## Aim A
Summarize the essay on performance enhancement in sports below in two sentences.

## Supplied passage
((

Dream Murder: The Performance Enhancement Nightmare

The use and abuse of illegal recreational drugs is stupid and dangerous. So says a society that seems to tolerate “legal” drugs in athletes striving to reach a goal. This very strange irony suggests drug use is quietly acceptable if imbued with lofty purpose. Maxwell J. Mehlman, one of a crop of bioethics professors who condone nearly every chemical alteration of humanity, wrote an article ridiculing those upset with steroid-addicted athletes as merely offended by “aesthetic distaste.” Notions of fair play, integrity and natural talent are considered old-fashioned by an academic who believes fiberglass poles, aluminum bats and larger tennis racquets are technological drug equivalents, and thus, establishment-approved methods of cheating. If you accept this professor’s logic than all athletes should use performance enhancement drugs in order to guarantee a fair playing environment. What would be the point then? Unethical athletes use stealthy drugs to gain advantage over competitors to carry out a contract, break a record, or measure up to a larger-than-life public relations image.

How did we arrive at this ugly mess? The short answer is discovered in the crass “entertainmentization” of sporting events. Professional sports are no longer an exercise (excuse the pun) in athletic competition but rather a loud colorful entertainment event backed by billions in marketing muscle. You want power stats. They sell power drinks. You want shooting stars. They sell luxury cars. You want athletic prowess. You get a dream murdered by cheaters. Let’s face it, folks, calling performance enhancement anything less than organized cheating is akin to Orwellian newspeak. A clever lie told by drones living in the land of denial. We ought to be deeply ashamed of ourselves for not protesting loud enough against this perversion of honest talent and competition. But that would be difficult since too many parents often excuse their children cheating on exams with internet-test answers, Ritalin-uppers for memory retention and bribery of poorly-paid teaching staff. The awful truth is many parents are too busy protesting the other team’s performance to even care about tainted players hyped on designer go-juice!

In the past three decades, news and entertainment is becoming blurred to what is now called “infotainment.” People question news stories tailored to products and agendas tied to the corporate parents of the news network. The same is beginning to happen with professional sports. Yet there needs to be more investigation and oversight of performance enhancement testing than a few ticked-off sports columnists and a couple of politicians grabbing the camera spotlight. The ticket buyer needs to feel he or she is being robbed of a true sporting experience by liars and drug-addicted cheaters. Until then, the health of athletes abusing arcane substances and the health of sports will continue to decline to dangerous levels. The lowest level reducing sports to merely staged events conducted by junkie performers juggling balls for a big paycheck. I fear more than our general ethics and athletic integrity is at stake. It’s only a matter of time before a steroid-addicted baseball entertainer slips into a “roid-rage” and bashes the head of a heckling fan on national television. We don’t need to spill blood to sell beer.

))

## Source material
((

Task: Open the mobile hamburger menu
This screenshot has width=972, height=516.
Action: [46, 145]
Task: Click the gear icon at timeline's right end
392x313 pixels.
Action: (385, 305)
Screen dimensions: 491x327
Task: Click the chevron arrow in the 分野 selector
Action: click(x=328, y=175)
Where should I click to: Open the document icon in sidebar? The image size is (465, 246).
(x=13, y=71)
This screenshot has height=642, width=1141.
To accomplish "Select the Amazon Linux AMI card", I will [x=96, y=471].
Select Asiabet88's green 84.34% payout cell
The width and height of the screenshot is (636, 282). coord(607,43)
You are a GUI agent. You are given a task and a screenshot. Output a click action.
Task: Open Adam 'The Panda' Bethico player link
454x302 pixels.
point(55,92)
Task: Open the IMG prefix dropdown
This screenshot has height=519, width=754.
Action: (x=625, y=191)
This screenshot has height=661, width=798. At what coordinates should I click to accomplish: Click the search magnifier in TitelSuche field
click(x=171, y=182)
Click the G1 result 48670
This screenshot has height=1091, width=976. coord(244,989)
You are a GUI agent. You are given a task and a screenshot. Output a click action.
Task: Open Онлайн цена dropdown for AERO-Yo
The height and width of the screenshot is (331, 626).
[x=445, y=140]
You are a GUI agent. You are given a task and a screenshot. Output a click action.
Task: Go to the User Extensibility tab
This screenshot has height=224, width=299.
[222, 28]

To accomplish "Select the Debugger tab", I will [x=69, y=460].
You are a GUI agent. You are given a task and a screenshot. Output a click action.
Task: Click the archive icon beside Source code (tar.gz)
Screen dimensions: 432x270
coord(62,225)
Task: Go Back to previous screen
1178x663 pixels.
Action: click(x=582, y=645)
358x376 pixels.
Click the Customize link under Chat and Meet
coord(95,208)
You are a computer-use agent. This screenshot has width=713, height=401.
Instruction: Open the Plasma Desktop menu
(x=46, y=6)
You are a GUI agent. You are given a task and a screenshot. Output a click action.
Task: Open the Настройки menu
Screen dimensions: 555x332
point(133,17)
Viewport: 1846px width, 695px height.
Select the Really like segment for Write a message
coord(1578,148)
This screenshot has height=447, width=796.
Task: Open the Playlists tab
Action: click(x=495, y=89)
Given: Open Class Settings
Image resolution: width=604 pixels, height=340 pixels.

))

## Aim B
Reproduce everything in the entries above, from their first line down through the line containing "The width and", character for character.

## Result A
The essay calls performance enhancement drugs in professional sports organized cheating and rejects a bioethics professor's view that such drugs are comparable to accepted equipment advances like fiberglass poles and aluminum bats. It blames the turning of sports into marketed entertainment and calls for more investigation and oversight of performance enhancement testing, warning that otherwise the health of athletes and of sports will keep declining.

## Result B
Task: Open the mobile hamburger menu
This screenshot has width=972, height=516.
Action: [46, 145]
Task: Click the gear icon at timeline's right end
392x313 pixels.
Action: (385, 305)
Screen dimensions: 491x327
Task: Click the chevron arrow in the 分野 selector
Action: click(x=328, y=175)
Where should I click to: Open the document icon in sidebar? The image size is (465, 246).
(x=13, y=71)
This screenshot has height=642, width=1141.
To accomplish "Select the Amazon Linux AMI card", I will [x=96, y=471].
Select Asiabet88's green 84.34% payout cell
The width and height of the screenshot is (636, 282). coord(607,43)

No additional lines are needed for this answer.